The fact is, the marriage of Torah-true Orthodox Judaism and wearing a hat is of relatively recent vintage. As I understand the MO argument, the idea behind equating one's manner of dress between an important official and G-d is supposed to be timeless and instructive advice. If the MB or the Gemarah wanted us to always wear fedoras, they could have easily done that - instead, they recognized that fashions change with the times, and that which is respectful attire to one era (say the long-flowing robes favored by Rabbi Akiva and his circle in the JP's weekly comics), will look comical to another. Therefore, by it's very nature, what is considered respectful attire in any one generation will depend on the times, and indeed, whether they have changed. To arbitrarily and permanently peg one's conception of respectable dress to the 1940s is ridiculous. And I'm not even going to begin on the Chassidim who wear satin stockings, fabric belts, long-flowing caftans and giant beaver pelts on their heads. Really, RW-Jews, it's you guys who should have to explain yourselves to us!
And then, the kicker:
"A fascinating bit of kabbalah that deep-thinkers may appreciate explains why Chassidim and other orthodox sects wear hats over their yarmulkes (a double covering). Each Jewish soul is made up of five levels: the nefesh (soul), ruach (spirit), neshama (soul - Hashem's breath), chaya (living essence) and yechida (unique essence). The first three, the nefesh, ruach and neshama, are the ascending levels that reside within the physical body, while chaya and yechida - the highest levels (not internalized) - are acknowledged with the jacket and hat respectively. These items of clothing are linked to the makif (encircling light) and thus have the ability to attract the divine light that protects us from the surrounding negative forces. Quite compelling an argument (in favor of wearing a jacket and hat) in and by itself!"

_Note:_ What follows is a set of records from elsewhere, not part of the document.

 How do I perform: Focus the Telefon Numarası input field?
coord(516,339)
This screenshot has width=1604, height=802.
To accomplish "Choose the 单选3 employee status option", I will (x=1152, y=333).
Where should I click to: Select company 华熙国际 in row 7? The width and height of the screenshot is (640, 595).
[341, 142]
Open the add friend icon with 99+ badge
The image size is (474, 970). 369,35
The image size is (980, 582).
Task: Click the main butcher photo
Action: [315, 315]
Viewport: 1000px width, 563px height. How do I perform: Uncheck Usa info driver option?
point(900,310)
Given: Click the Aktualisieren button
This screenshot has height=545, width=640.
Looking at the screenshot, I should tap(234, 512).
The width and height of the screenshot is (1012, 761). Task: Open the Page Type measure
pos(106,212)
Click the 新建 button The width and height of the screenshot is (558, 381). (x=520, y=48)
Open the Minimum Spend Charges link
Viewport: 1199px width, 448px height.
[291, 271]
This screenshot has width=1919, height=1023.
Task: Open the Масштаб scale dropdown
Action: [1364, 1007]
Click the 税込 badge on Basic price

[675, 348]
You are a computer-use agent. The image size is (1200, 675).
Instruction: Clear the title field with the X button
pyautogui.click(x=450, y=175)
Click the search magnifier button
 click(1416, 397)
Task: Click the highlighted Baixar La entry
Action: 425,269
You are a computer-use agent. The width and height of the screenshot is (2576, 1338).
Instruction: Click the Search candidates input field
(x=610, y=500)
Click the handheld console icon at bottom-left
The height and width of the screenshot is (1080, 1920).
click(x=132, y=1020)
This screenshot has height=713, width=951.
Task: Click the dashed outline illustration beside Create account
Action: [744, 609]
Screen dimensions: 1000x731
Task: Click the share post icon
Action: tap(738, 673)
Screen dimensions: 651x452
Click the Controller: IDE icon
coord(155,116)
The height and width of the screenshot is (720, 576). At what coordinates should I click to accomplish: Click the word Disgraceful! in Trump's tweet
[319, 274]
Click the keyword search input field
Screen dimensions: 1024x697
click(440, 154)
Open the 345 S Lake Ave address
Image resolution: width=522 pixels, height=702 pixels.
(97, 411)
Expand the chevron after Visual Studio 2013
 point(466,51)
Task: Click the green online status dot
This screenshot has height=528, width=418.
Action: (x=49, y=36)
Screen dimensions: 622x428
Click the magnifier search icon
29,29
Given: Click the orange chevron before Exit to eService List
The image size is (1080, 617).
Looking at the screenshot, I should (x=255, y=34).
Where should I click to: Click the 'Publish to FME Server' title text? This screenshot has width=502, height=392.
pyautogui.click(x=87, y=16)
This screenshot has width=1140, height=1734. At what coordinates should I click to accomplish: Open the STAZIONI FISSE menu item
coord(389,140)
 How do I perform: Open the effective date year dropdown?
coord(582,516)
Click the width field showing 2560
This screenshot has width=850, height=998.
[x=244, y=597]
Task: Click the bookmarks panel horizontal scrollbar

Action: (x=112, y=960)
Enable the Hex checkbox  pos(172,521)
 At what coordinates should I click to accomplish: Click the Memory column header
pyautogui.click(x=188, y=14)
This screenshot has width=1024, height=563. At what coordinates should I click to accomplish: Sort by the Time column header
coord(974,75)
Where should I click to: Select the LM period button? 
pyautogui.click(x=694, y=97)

What is she, insane? Yeah, kabbala mandates the wearing of a Borselino and a Perry Ellis jacket everywhere you go. That explains why noted kabbalists such as the Arizal and Rabbi Shimon bar Yochai wore hats and jackets.
And "deep-thinkers may appreciate"? The smugness, it burns! There is nothing more revolting than to ask why something should be done, and told "v'hamayvin yavin". How is this deep thought? Is this the result of her long meditations into the spiritual spheres of heavenly majesty and cosmic balance? Is there some secret meaning to her words that only she and people like her can understand? More likely, this is just a bit of "kabbalite" that has been told to her, and which she is dutifully repeating. But since it's "Kabbalah" it must be for "deep-thinkers." Right. Ve'hamayvin yavin.